Do you get the picture yet?

Bloomberg
Wall Street Stealth Lobby Defends $35 Billion Derivatives Haul

By Christine Harper, Matthew Leising and Shannon Harrington

Aug. 31 (Bloomberg) — Wall Street is suiting up for a battle to protect one of its richest fiefdoms, the $592 trillion over-the-counter derivatives market that is facing the biggest overhaul since its creation 30 years ago.

Five U.S. commercial banks, including JPMorgan Chase & Co., Goldman Sachs Group Inc. and Bank of America Corp., are on track to earn more than $35 billion this year trading unregulated derivatives contracts. At stake is how much of that business they and other dealers will be able to keep.

“Business models of the larger dealers have such a paucity of opportunities for profit that they have to defend the last great frontier for double-digit, even triple-digit returns,” said Christopher Whalen, managing director of Torrance, California-based Institutional Risk Analytics, which analyzes banks for investors.

The Washington fight, conducted mostly behind closed doors, has been overshadowed by the noisy debate over health care. That’s fine with investment bankers, who for years quietly wielded their financial and lobbying clout on Capitol Hill to kill efforts to regulate derivatives. This time could be different. The reason: widespread public and Congressional anger over the role derivatives such as credit-default swaps played in the worst financial crisis since the Great Depression…

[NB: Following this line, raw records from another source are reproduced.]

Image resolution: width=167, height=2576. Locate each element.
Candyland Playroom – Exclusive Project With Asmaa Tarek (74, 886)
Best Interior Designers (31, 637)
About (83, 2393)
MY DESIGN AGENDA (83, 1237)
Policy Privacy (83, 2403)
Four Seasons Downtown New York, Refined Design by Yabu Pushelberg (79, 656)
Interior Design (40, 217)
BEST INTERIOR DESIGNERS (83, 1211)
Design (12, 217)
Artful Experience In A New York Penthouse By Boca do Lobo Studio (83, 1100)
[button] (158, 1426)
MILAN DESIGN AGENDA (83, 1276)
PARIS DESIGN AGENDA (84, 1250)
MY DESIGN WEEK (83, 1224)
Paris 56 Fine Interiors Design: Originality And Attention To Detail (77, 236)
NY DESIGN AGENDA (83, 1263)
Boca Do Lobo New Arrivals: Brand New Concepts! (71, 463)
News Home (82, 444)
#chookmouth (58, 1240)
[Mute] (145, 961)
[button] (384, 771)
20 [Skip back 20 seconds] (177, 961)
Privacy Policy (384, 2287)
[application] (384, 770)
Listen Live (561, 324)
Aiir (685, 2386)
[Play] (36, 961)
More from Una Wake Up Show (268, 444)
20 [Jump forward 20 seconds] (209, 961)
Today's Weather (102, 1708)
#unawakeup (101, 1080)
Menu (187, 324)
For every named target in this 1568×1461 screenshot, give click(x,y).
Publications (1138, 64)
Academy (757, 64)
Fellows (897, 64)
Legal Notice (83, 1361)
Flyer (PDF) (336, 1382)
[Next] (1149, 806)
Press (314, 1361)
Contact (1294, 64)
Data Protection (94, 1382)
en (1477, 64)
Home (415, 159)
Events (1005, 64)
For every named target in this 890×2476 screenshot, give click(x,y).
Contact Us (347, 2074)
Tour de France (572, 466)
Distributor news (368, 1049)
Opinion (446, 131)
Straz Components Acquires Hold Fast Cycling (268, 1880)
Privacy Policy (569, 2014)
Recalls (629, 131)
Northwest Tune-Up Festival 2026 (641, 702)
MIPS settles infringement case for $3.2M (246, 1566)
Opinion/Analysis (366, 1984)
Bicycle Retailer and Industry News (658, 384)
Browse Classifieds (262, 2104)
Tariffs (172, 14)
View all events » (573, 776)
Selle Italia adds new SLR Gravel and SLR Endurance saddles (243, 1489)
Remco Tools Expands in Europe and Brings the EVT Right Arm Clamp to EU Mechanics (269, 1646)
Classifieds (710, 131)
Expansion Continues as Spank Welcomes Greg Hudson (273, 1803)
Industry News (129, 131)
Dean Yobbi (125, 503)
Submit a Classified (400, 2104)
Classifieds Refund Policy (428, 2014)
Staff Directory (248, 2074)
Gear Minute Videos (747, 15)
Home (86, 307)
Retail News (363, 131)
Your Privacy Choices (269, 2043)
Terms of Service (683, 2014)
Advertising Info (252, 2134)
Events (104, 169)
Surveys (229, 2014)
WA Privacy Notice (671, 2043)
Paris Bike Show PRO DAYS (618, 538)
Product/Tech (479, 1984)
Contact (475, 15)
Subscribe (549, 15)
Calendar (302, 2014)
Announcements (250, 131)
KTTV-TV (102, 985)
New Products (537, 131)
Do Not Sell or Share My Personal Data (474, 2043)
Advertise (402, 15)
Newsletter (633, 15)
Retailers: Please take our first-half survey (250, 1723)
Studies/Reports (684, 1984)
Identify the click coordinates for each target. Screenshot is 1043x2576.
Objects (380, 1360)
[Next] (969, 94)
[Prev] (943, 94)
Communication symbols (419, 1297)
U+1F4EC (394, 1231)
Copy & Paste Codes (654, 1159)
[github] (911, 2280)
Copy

The five biggest derivatives dealers in the U.S. — JPMorgan, Goldman Sachs, Bank of America, Morgan Stanley and Citigroup Inc. — held 95 percent of the $291 trillion in notional derivatives value of the country’s 25 largest bank holding companies at the end of the first quarter, according to a report by the Office of the Comptroller of the Currency. More than 90 percent of those derivatives were traded over the counter, the OCC data show…

Obama’s plan deals another blow to banks. It aims to discourage them and their customers from using non-standard, or customized, derivatives that can’t be processed by a clearinghouse or traded on an exchange by requiring that parties to such trades hold more capital to protect themselves against losses. The plan would also require they put up more money, known as margin, to insure they make good on the trades. Both changes would impose added costs on banks and some customers…

The Obama proposals don’t go as far as some people have urged. Hedge fund billionaire George Soros and Berkshire Hathaway Inc. Vice Chairman Charles Munger are among investors who have called for limits on the use of credit-default swaps. Soros wrote in a March 24 Wall Street Journal column that regulators should ban so-called naked swaps, in which the buyer isn’t protecting an existing investment.

Two days later Treasury Secretary Timothy Geithner dismissed such an idea before the House Financial Services Committee, telling members that “my own sense is that banning naked swaps is not necessary and wouldn’t help fundamentally.”

Janet Tavakoli, founder and president of Tavakoli Structured Finance Inc. in Chicago, said in an interview that derivatives have allowed banks to camouflage risk.

“There has been massive widespread abuse of over-the- counter derivatives, which have contributed to transactions that people knew or should have known were overrated and overpriced at the time they came to market,” said Tavakoli, who traded, structured and sold derivatives over more than two decades in the financial industry.

Wall Street is accustomed to getting its way with derivatives legislation. The last major congressional action, in 2000, was designed to exempt over-the-counter derivatives from government oversight

For Wall Street, the longer it takes to get legislation passed the better. As stock market values and the economy improve, anger at banks is likely to subside…

*"Though the mills of God grind slowly, they grind exceeding fine;
With patience He stands waiting, with exactness all He grinds."